* Data obtained from http://www.ats.ucla.edu/
* Entering High School students make program choices among general program
* (prog = 1), academic program (prog = 2), and vocational program (prog = 3).
* Their choice is likely to depend on aptitude scores and social
* economic status among other variables.
* ses = social economic status, socst = social studies test score,
* schtyp = school type
* The higher the math, reading, writing, science, and social science test
* scores, the greater the academic aptitude. The socio-economic
* status is probably calibrated as 1 = lowest while 3 = highest.
use c:\data\hsb2.dta
describe
summarize
gen female_math = female*math
* Building a model by a type of backward eliination by considering all
* of the various explanatory variables and then eliminating the ones that
* are not statistically significant. The below tests are for zero restrictions
* across the two equations in the system.

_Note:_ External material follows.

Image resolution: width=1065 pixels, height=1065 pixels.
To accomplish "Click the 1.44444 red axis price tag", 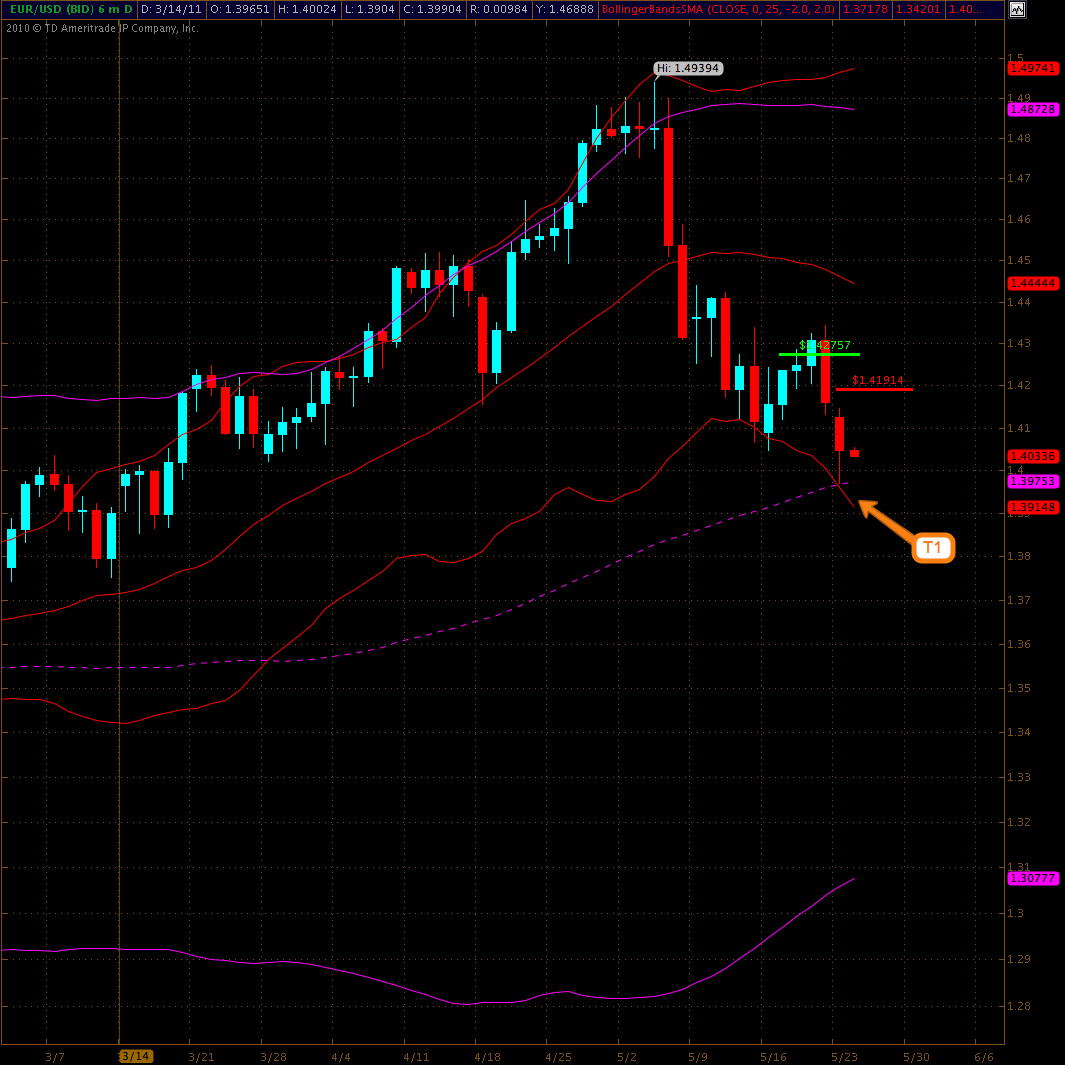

* Note. The i.race and i.ses notation breaks the indicator variables race and
* into seperate indicator functions so that we can examine the significance of the
* separate parts. Unfortunately, the test statement does not accomodate the
* testing of variables like i.ses across equations. We have to do that later.
mlogit prog read math socst science write female female_math schtyp i.race i.ses, baseoutcome(2) nolog
test read
test math
test socst
test science
test write
test female
test female_math
test schtyp
* The variables read, write, female, and female_math are, separately, not jointly
* significant across equations so we drop them and reestimate. We use a 10%
* significance level.
mlogit prog math socst science schtyp i.race i.ses, baseoutcome(2) nolog
test math
test socst
test science
test schtyp
* The variables math, socst, science, and schtyp are all highly significant.
* Now we move to test the significance of i.race and i.ses
* breaking apart the various categorial variables so that we can test their
* individual significance across the two multinomial equations.
gen race1 = (race == 1)
gen race2 = (race == 2)
gen race3 = (race == 3)
gen race4 = (race == 4)
gen ses1 = (ses == 1)
gen ses2 = (ses == 2)
gen ses3 = (ses == 3)
mlogit prog math socst science schtyp race2 race3 race4 ses2 ses3, baseoutcome(2) nolog
test race2 race3 race4
test ses2 ses3
* In the above equation race is not statistically significant while the ses
* variable is. Therefore we move to estimate our final equation.
mlogit prog math socst science schtyp ses2 ses3, baseoutcome(2) nolog
test math
test socst
test science
test schtyp
test ses2 ses3
* Everything is jointly significant now
* Let us not report the final equation in rrr form
mlogit prog math socst science schtyp ses2 ses3, rr baseoutcome(2) nolog
* Predict probabilities of choice of each school choice and compare to actual freqs
quietly mlogit prog math socst science schtyp ses2 ses3, baseoutcome(2)
predict pmlogit1 pmlogit2 pmlogit3, pr
summarize pmlogit* prog, separator(3)
list pmlogit* in 1/10
* Create Classification Table and get accuracy rate
egen pred_max = rowmax(pmlogit*)
generate pred_choice = .
forv i=1/3 {
replace pred_choice = `i' if (pred_max == pmlogit`i')
}
local prog_label: value label prog
label values pred_choice `prog_label'
tabulate pred_choice prog
* Tabulate the various prog choices for calculating lift of classifier (mlogit)
tabulate prog
* Accuracy rate = (10 + 87 + 29)/200 = 0.63
* In comparison, the accuracy rate that one would expect from naively classifying
* using the majority class (prog = 2) would be 52.5% accuracy on average.
* See the previous tabulation result for the dependent variable - prog.
* Thus, the current mlogit classifier is providing a LIFT of 63/52.5 = 1.2.